И он все-таки написал этого типа на фреске — рядом с воздевшим руки Христом. В ярко-синем, индиговом плаще. Христос у него был в красном, кровавом, а этот тип — в синем. Так ему понравилось. Теплый колорит и холодный. Контраст. Красиво.
И началось.
Он не забудет ту ночь. Ту ночь, когда в Москву из Иерусалима улетала Ангелина.
Он проводил Ангелину в аэропорт. Она улетала поздним рейсом. Они ничего не сказали друг другу на прощанье. Она легко прикоснулась губами к его щеке и улыбнулась: «Спасибо, Витас, я провела в Святой Земле незабываемую неделю». О да, незабываемую, подумал он зло, ты трахалась с известным магнатом, плюнув на известного художника, даже не посмотрев, что он с такой очаровательной спутницей. Ты развратная, Ангелина, подумал он и втянул ноздрями аромат ее египетских духов. Ты Клеопатра. Да, я Клеопатра, ответила она ему одними глазами, а ты мой паладин. Ты ведь жизнь за одну мою ночь отдашь, не правда ли? «Это тебе спасибо, ты подарила мне вдохновение. Шматок вдохновения. Без тебя бы я не замахал эту фреску. А так — мне уже легче. Подмалевок я сделал. Остальное дело техники». Ты работаешь без помощников, усмехнулась она, ты такой жадный, что не хочешь делиться гонораром? Он сухо кивнул: «Иди к стойке, твой самолет уже объявили». В город он вернулся на такси. Велел водителю ехать не в отель — к храму.

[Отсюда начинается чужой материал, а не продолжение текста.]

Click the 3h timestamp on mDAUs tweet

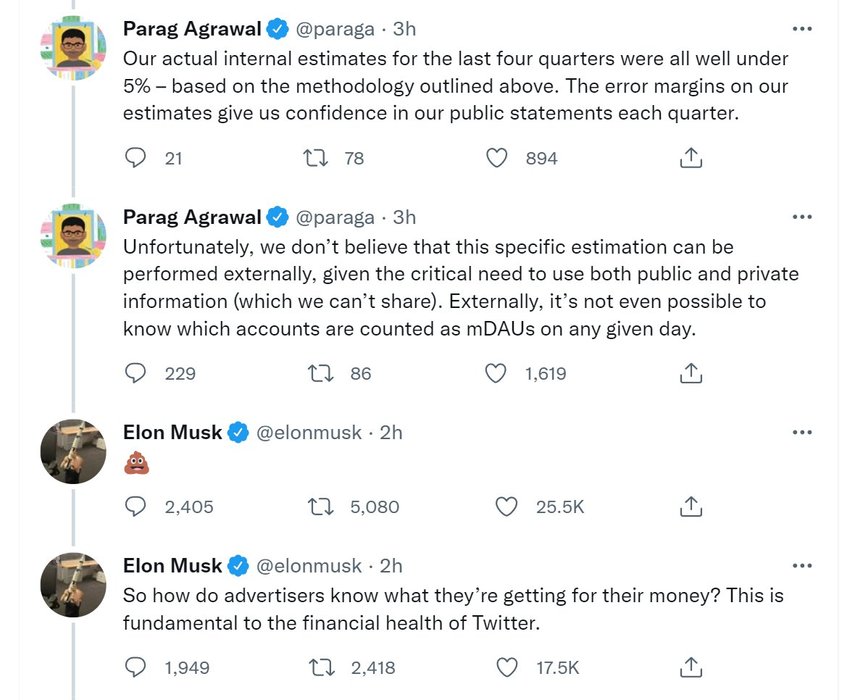[x=404, y=217]
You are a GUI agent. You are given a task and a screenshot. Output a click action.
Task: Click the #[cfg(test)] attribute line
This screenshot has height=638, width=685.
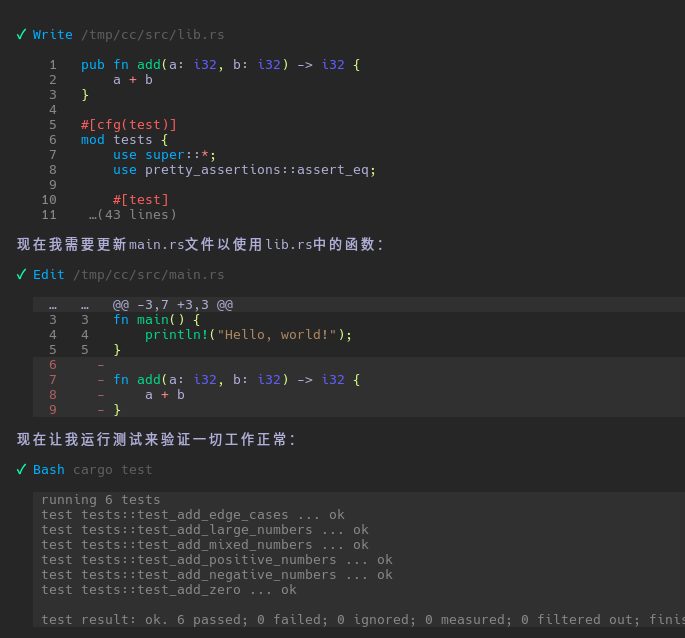click(129, 125)
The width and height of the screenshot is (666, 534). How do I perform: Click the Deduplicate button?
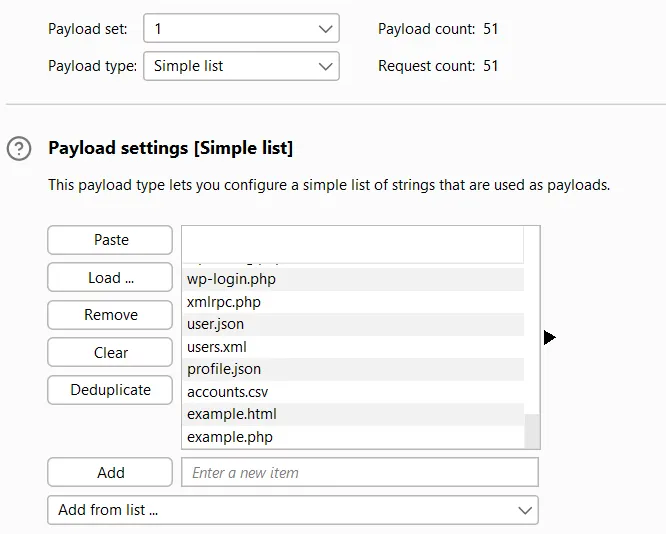pos(110,390)
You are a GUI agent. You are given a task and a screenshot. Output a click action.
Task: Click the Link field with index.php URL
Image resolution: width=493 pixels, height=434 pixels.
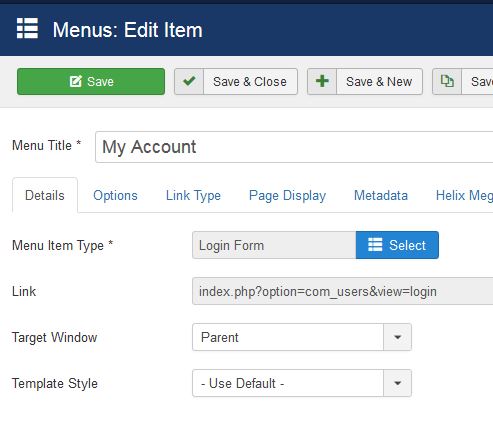(x=343, y=291)
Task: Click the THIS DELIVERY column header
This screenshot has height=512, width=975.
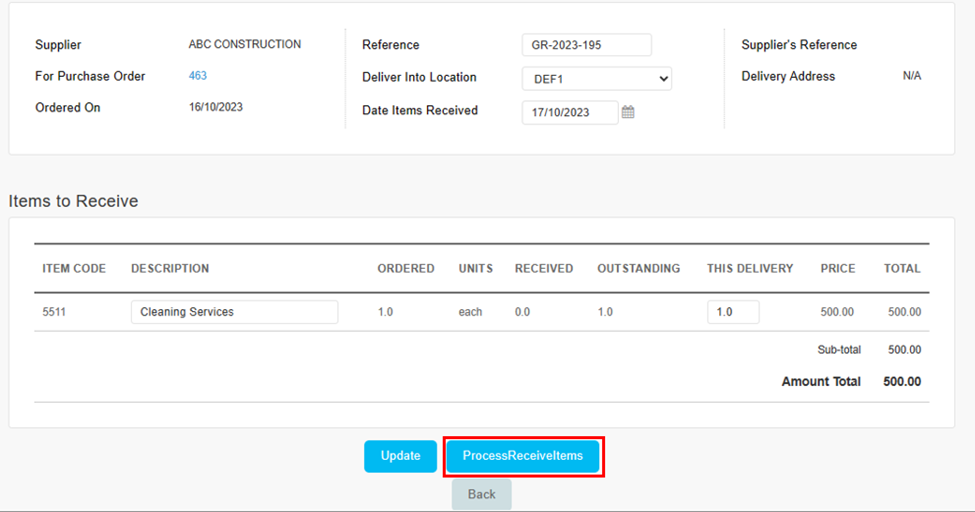Action: click(750, 269)
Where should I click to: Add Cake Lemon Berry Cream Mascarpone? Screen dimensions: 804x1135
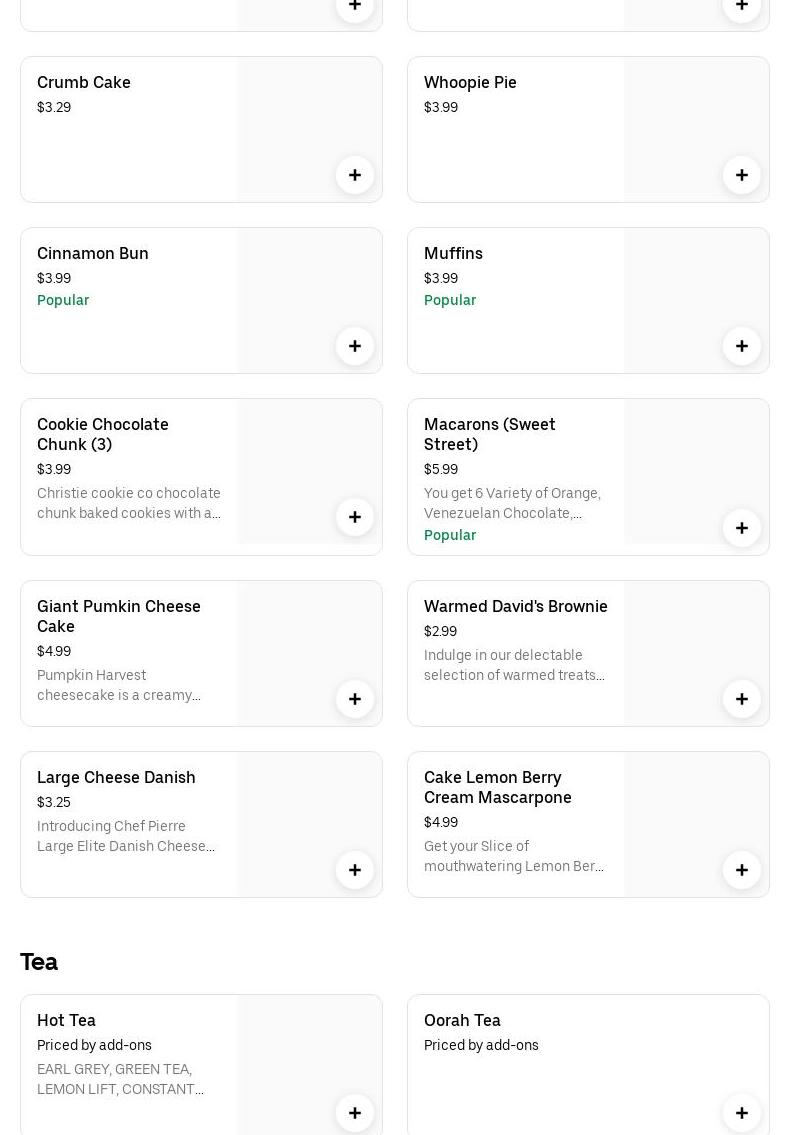[x=742, y=870]
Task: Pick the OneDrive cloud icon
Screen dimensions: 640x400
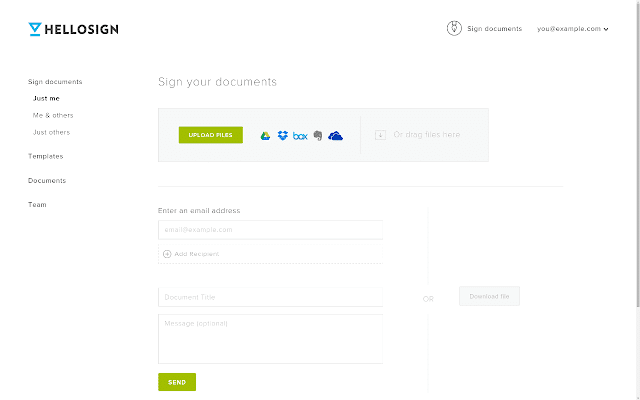Action: [x=336, y=136]
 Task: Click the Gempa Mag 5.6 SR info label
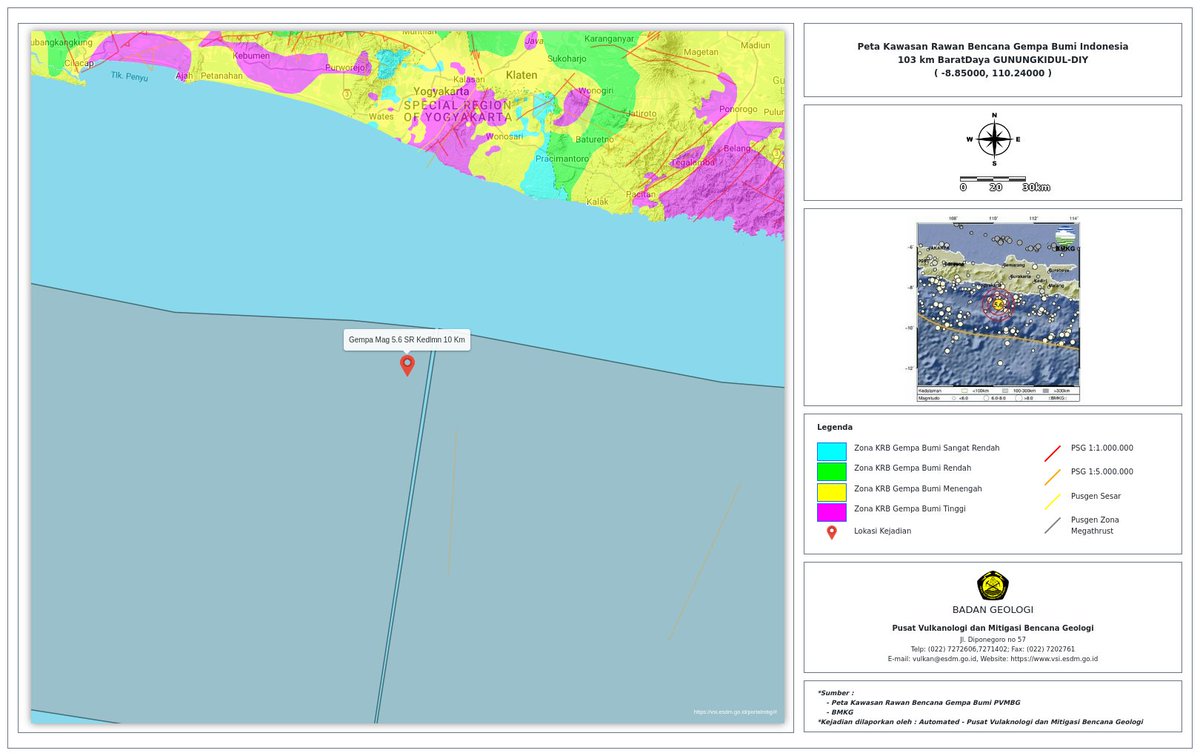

И отпустил шофера, бросив ему на сиденье так много шекелей, сколько бедняга не видал во всю свою жизнь. И вошел в храм.
И обомлел.
Фигуры на фреске танцевали. Фигуры плясали. Фигуры, разъярясь, показывали кулаки. Люди на стенах оживали и, скалясь, хохоча, крича, стеная, беззвучно сходили со стен. Витас на миг замер. Потом попятился. Прижал руки к лицу. Зажмурился. Нет, это все ему снится!
Отнял от лица руки. Человек на фреске, что ближе всех стоял к нему, шевельнулся и поглядел на него. Витас застыл с открытым ртом. Сердце выпрыгивало у него из ребер. Он поднял перед собой руки, защищаясь. У человека, глядящего на него с фрески, было лицо того, кого он знал.